Some companies track who's printing what and in some cases impose monthly limits on how many pages an employee can print. PrintAudit is a Vancouver-based maker of software that tracks how printers and copiers are used. "Once you have that information you can help the customer figure out where you can reduce costs, according to a set of rules," says PrintAudit President John MacInnes.
PrintAudit sells its software to large office equiment vendors like Xerox and Ricoh that in turn offer it as an option to customers.
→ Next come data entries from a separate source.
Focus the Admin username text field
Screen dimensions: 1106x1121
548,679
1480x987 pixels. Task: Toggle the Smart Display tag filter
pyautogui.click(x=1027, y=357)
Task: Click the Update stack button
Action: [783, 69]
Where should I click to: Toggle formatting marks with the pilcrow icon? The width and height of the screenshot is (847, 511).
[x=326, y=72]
MacInnes estimates PrintAudit software is in use by a half-million people at companies around the world, and collectively their paper savings amount to about 90,000 trees a year, he reckons.
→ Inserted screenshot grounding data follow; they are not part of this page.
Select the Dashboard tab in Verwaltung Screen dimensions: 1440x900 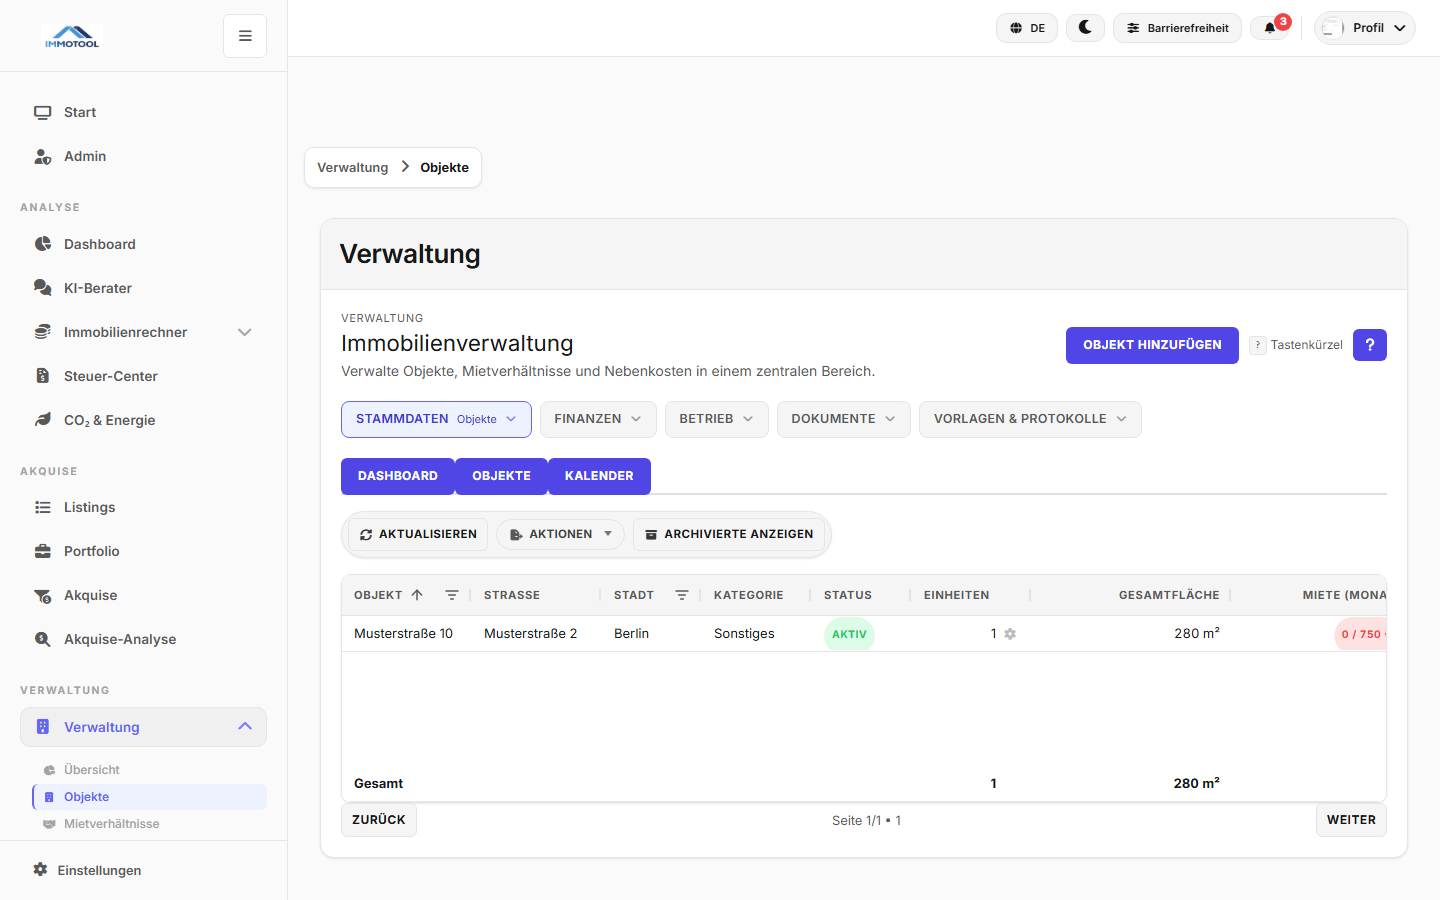pos(398,476)
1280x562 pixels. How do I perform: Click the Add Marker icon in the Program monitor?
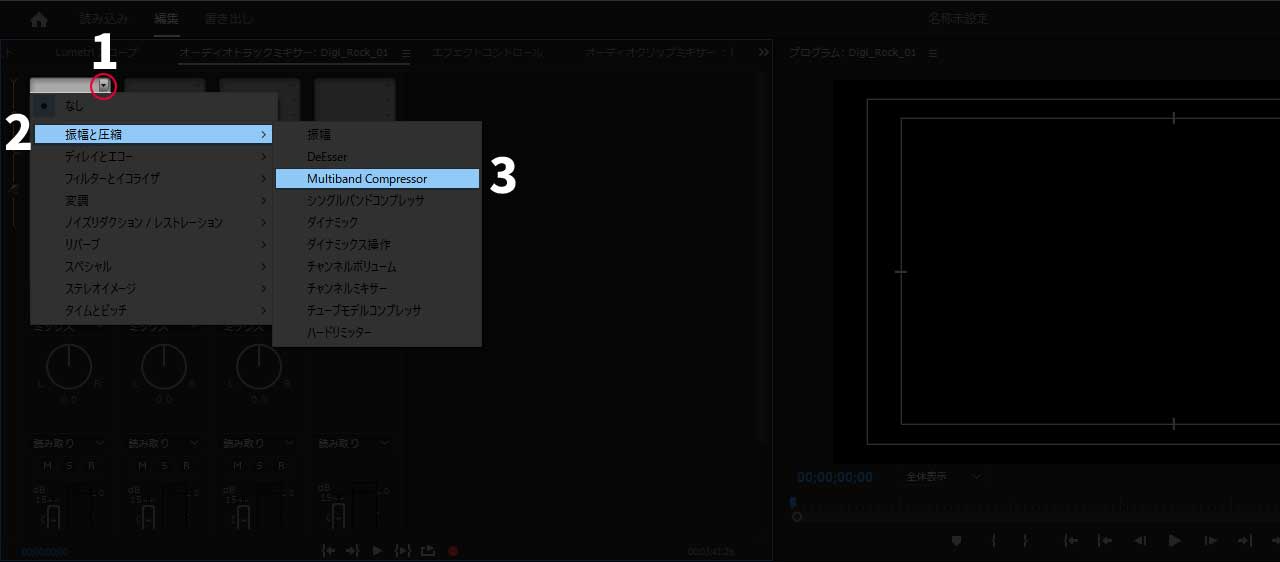956,541
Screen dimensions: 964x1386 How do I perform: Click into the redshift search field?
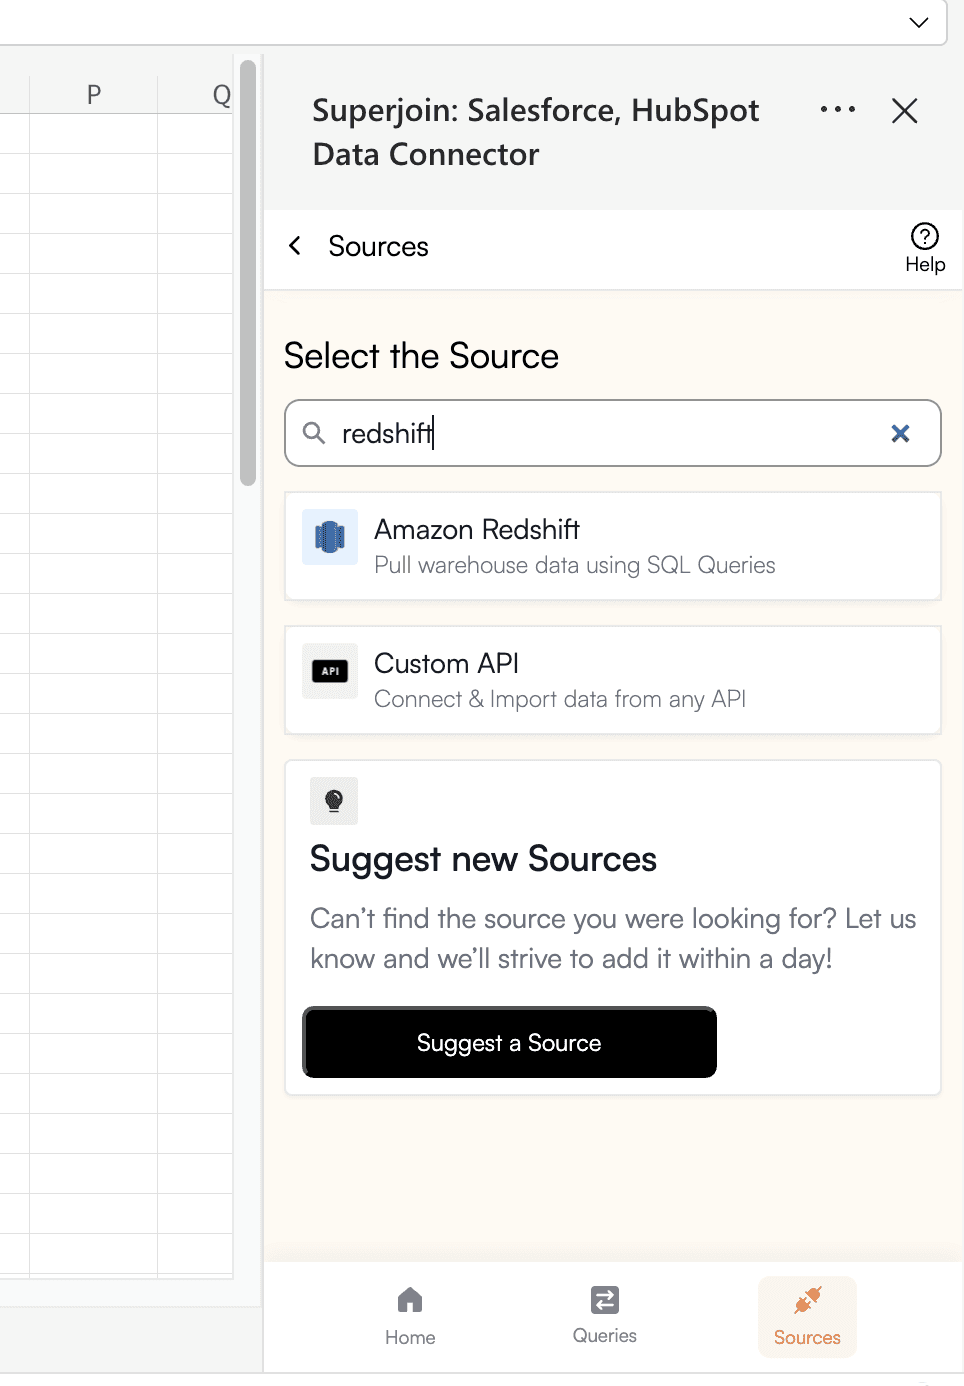coord(613,433)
Digital Signatures Pave the Way
Anyone who's even come close to buying a house can attest to the mountains of paper amassed by the mortgage industry. Peabody (Mass.)-based 1-800 East West Mortage cut its annual paper use by two-thirds, in part by using a Xerox product that replaces paper with Web-based forms, digital disclosure documents, and electronic signatures, says Gary Roche-Bernard, the company's director of information technology. Funding turnaround times went from an average of 15 days to 4, storage costs dropped by 75%, and the number of leased copiers went from 12 to 6. "There have been studies that put the paper costs of mortgages at $250 to $300," says Judson Phillips, a Xerox vice-president. "We can get those costs down in the low teens on a typical mortgage."
Clearly, paper isn't going away any time soon, says Richard Harper, a Microsoft (MSFT) researcher and co-author of The Myth of the Paperless Office (MIT Press, 2001). Paper, he argues, allows the kind of collaborative work that makes the modern office more productive. We can pick it up and hand it to another person, spread pages of a document out before us, and consider each page out of order or in ways that aren't possible on a screen. "One might argue that the mind better grasps an argument when it has physical properties," Harper says.
But as more companies grasp the ease and cost benefits of going paperless, change will come. "It always takes longer than we expect to change the way that people customarily do their business," opined tech executive Evelyn Berezin back in that 1975 article. She should know. At the time, she was president of Redactron, then the second-largest supplier of word-processing typewriters behind IBM (IBM).